-- Start of Input records --

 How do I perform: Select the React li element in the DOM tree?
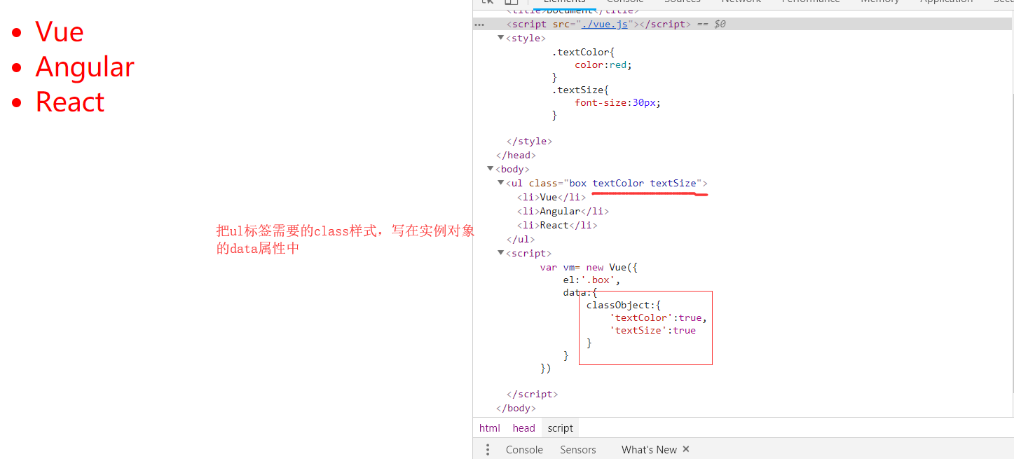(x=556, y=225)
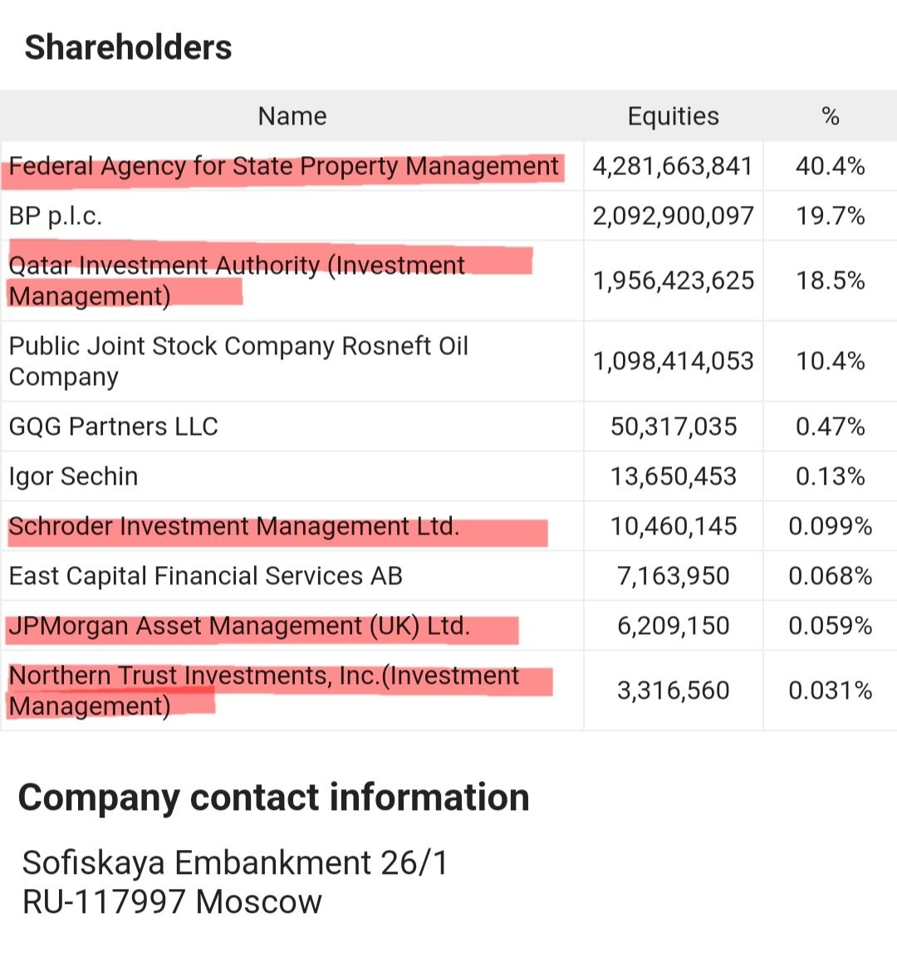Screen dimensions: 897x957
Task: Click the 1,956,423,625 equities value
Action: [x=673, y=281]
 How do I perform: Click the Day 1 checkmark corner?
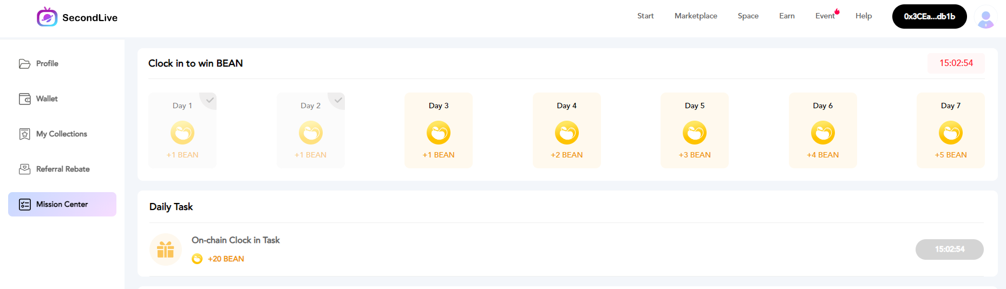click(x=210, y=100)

-- End of Input records --
-- Start of Input records --

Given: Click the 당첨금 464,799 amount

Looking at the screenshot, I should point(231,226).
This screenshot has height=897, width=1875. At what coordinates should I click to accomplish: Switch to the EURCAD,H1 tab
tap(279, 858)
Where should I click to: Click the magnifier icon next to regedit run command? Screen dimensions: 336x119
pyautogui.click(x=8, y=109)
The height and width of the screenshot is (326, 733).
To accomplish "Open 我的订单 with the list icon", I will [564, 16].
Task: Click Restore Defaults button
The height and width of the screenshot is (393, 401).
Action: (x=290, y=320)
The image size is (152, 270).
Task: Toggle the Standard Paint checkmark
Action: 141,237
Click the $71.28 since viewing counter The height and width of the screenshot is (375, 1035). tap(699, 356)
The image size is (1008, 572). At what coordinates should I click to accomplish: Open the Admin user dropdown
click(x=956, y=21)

-- End of Input records --
-- Start of Input records --

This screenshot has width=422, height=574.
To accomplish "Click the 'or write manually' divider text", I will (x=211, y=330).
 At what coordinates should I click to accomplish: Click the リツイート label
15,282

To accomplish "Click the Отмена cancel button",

-- End of Input records --

**Problem to work on**
Give the lines between the one holding "How do I perform: Select" and the one holding "click(x=210, y=100)", inclusive, as a JSON list of strings, one per line, with blank lines dropped. Leave the pictures out.

**Answer to the exercise**
[
  " How do I perform: Select the React li element in the DOM tree?",
  "(x=556, y=225)",
  "Screen dimensions: 897x957",
  "Task: Click the 1,956,423,625 equities value",
  "Action: [x=673, y=281]",
  " How do I perform: Click the Day 1 checkmark corner?",
  "click(x=210, y=100)"
]